Goldiwil

Die ehemalige Gemeinde Goldiwil begann unmittelbar vor der Stadt, an der Lauenen und in Hofstetten und reichte hinauf bis zur Multenegg. Der Grüsisbergwald bildete dabei die Grenze zwischen «Goldiwil Nid dem Wald» und «Goldiwil Ob dem Wald».

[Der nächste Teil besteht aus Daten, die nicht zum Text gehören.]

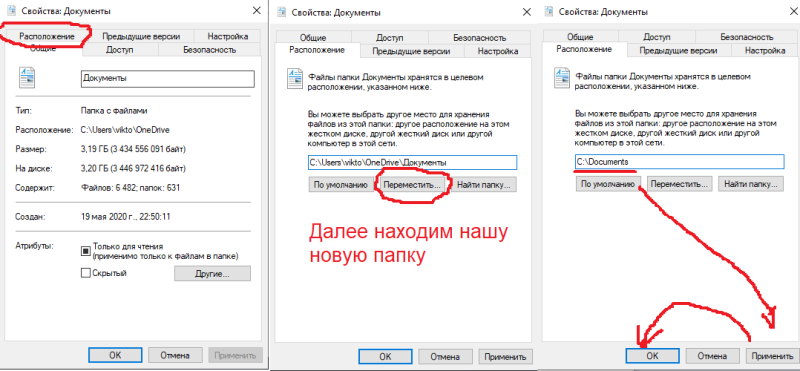Screen dimensions: 800x371
Task: Open 'Безопасность' tab in middle dialog
Action: (x=480, y=38)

Um 1900 wohnten zwei Drittel der Einwohner von Goldiwil im unteren Gemeindeteil. Diese fühlten sich wirtschaftlich und kulturell mit der Stadt Thun verbunden, so dass sie eine Vereinigung mit Thun wünschten. Seit 1913 (1.1.1913) gehört Goldiwil zur Stadt Thun.

 

Das ehemalige «Goldiwil Ob dem Wald» ist die Sonnenstube der Stadt Thun. Kennzeichen sind unter anderem die Turnhalle mit dem schrägen Fussballplatz als Kunstwerk auf dem Dach, das ehemalige Hotel Jungfrau und der mit 1'172 M.ü.M. höchste Punkt von Thun - das Goldiwiler Egg.

 

Heute leben in Goldiwil rund 1'100 Personen. Die Funktion des Ortsleists wird dabei von der bis heute eigenständigen Schulgemeinde von Goldiwil ausgeübt.

 

Die Aussicht auf Berge und See ist in diesem Stadtteil atemberaubend. - Ein idealer Wohn- und Lebensraum für Menschen, denen die Natur wichtig ist, die aber trotzdem in der Nähe städtischer Infrastruktur leben möchten.